Their basic message is that economics has been taken over by neo-liberal theory. That is the theory that the best economy is one with zero intervention, that the markets will always produce the best result, and that free market capitalism is the best model. This idea maybe originates with Adam Smith but gained prominence thanks to economist Milton Friedman and so-called philosopher Ayn Rand. Prior to this theory becoming dominant most governments followed a more interventionist approach based on the economic theory of John Maynard Keynes. (By the way, I'm not an expert on this subject myself so I hope these gross generalisations aren't too far from the truth!)

So how do we really know that neo-liberal (or laissez-faire) economics is a failure? I would say there are three main reasons to doubt it, if not reject it totally. They are: logical, technical, and practical (words which I decided to use and will explain below).

So what are the logical reasons? Let's just look at the processes and motivations of free capitalism. It encourages the individual to maximise his own profits at whatever cost. The theory is that negative consequences of this activity will be compensated for by the market so there's no further need to correct them. But surely no one can really believe this because many of the negative consequences aren't economic in nature: they might be social or environmental for example. How can an economic system compensate for something outside its influence?

And this "free market" which people often mention doesn't exist. If we had a genuinely free market then slavery, child labour, gross abuse of the environment, and every other excess of the worst days of capitalism would be allowed. Few people - even neo-liberals - would want this situation, in which case they are really rejecting a truly free market. If the free market is a fiction then the market they do operate in results from regulation which very much contradicts their fundamental dogma.

There are various technical reasons which I have no details about, but the interviews specifically said that one of the most basic tenets of neo-liberalism is that individual results can be summed to give the result for the community as a whole. But this ignores emergent properties. So the basic theory and maths behind economics is fundamentally flawed.
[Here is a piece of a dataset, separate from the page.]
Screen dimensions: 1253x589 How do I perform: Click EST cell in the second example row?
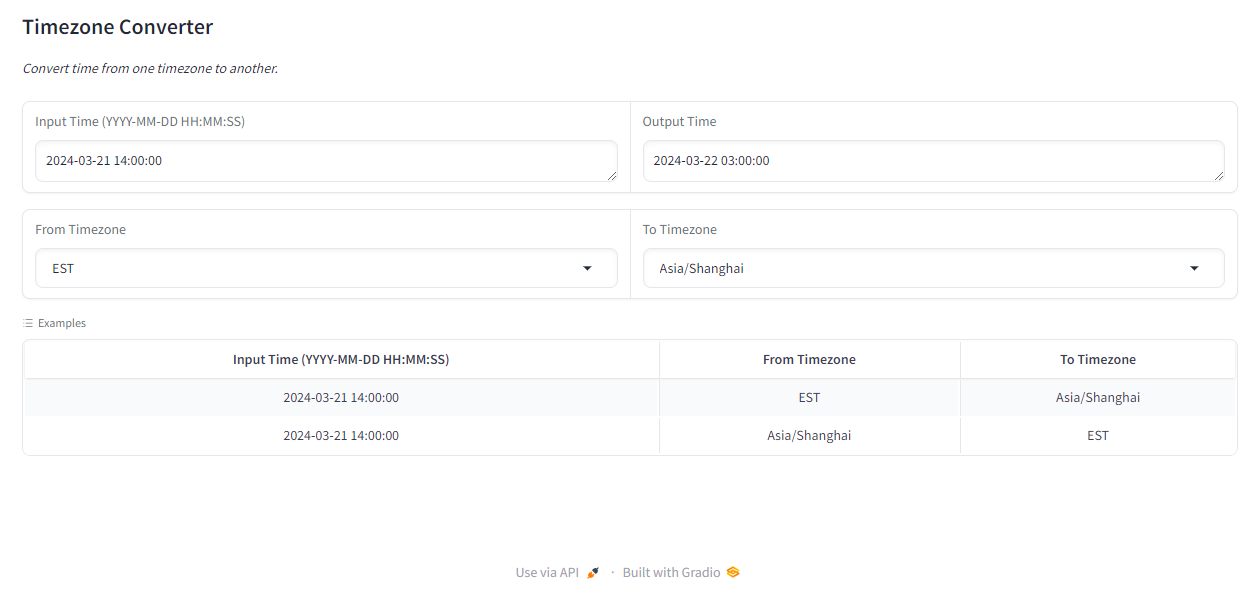[x=1097, y=436]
And what about practical reasons? In a real science theory is always tested in real life before it can be taken seriously. I don't see a lot of evidence of this in economics. Look at almost any indicator you like and you will see that since the switch from Keynesian economics to neo-liberalism there has been a change for the worse (especially in debt). Except maybe if you happen to be a rich banker, financier or speculator. In that case the system might suit you really well!
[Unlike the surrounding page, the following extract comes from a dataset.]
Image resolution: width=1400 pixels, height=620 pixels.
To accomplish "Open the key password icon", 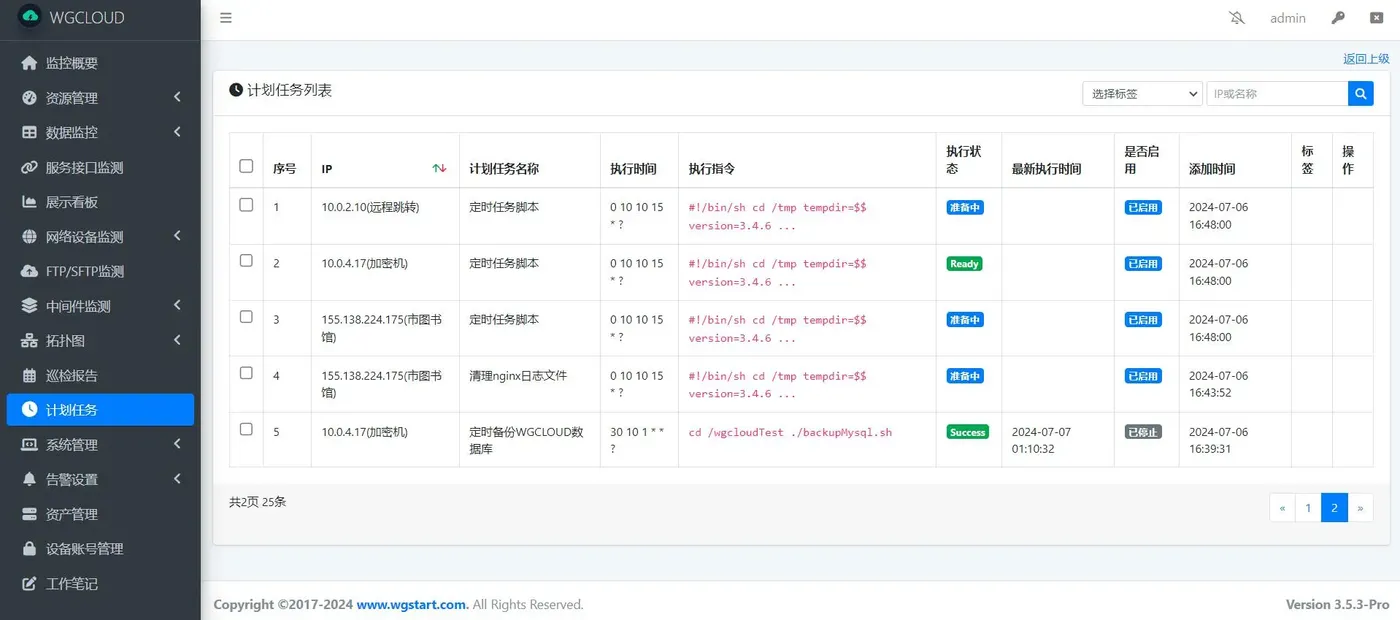I will [1338, 18].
Look at the latest failure of economics: the global financial crisis. The people who benefitted from the relatively non-interventionist environment which had been created were suddenly very happy to accept a hefty dose of Keynesian style interventionism in the form of enormous bail-outs. Yet now that they have been rescued they expect to return to the failed policies of the past - and most governments are allowing it. Surely everyone can see what a travesty this is. We need to control these morally corrupt individuals, and government regulation (whatever its faults) is the only way it can be done.

Keynes was right all along. How much more damage can be done by blindly following the currently fashionable economic theories that the pseudo-scientists of economics tell us are best? How much longer will it be before people see that worshipping the "free market" and "pure capitalism" only helps a small number of people at the very top of the heap? And is it not obvious that those people on the top in almost every case are corrupt and totally self-centered?

Obviously there are people who don't just blindly follow along with the currently held view: there are economists who do hold contrary views, there are capitalists who genuinely try to improve the world, and there are politicians who want to use regulation to get positive results. But they seem to be in the minority and therefore have little ability to make positive changes. People need to break free from the unthinking mindset that free market capitalism is best - then we can look for something better.